## REQUIREMENT:
I'd like every line in the following listing that holds "computer" copied.

## AVAILABLE RECORDS:

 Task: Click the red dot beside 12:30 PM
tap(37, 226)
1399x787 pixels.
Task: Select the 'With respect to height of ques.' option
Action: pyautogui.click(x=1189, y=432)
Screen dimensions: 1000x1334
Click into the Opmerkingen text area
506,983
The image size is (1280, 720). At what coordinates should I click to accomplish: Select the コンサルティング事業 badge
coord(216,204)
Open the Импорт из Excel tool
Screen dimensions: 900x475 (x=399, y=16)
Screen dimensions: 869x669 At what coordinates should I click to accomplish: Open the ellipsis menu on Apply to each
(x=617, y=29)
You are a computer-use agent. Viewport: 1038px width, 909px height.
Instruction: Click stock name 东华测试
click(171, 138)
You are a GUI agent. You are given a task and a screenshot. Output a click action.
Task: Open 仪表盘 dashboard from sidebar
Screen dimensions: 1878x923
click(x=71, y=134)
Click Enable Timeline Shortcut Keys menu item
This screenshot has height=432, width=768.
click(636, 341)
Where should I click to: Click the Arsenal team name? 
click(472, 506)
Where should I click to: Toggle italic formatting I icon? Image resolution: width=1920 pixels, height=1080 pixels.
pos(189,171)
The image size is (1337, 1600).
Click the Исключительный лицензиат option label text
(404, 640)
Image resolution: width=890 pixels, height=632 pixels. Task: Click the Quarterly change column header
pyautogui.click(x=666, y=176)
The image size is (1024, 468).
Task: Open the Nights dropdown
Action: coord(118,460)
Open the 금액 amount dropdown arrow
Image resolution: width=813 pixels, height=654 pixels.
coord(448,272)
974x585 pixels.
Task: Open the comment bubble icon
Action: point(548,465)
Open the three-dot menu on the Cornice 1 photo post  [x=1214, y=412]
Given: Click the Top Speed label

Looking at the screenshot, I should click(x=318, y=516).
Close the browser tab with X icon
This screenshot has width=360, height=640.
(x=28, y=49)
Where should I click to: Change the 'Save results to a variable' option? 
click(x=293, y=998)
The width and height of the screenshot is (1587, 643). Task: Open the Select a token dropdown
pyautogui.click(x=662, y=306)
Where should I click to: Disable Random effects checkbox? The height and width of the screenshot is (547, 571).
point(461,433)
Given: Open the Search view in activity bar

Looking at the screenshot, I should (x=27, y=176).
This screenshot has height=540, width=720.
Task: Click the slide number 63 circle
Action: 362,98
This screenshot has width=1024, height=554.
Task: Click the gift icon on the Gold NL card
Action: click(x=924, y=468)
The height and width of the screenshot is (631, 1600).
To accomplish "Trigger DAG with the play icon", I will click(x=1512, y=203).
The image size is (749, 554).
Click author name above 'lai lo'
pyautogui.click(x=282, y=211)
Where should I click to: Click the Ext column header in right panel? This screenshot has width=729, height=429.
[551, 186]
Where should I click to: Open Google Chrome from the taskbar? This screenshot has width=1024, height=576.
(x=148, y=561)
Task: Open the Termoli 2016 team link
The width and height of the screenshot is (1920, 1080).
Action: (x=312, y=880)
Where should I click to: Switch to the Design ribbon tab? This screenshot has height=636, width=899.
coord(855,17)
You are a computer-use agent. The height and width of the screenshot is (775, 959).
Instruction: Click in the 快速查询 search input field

## EXPECTED ANSWER:
You are a computer-use agent. Viewport: 1038px width, 909px height.
You are a computer-use agent. The height and width of the screenshot is (775, 959).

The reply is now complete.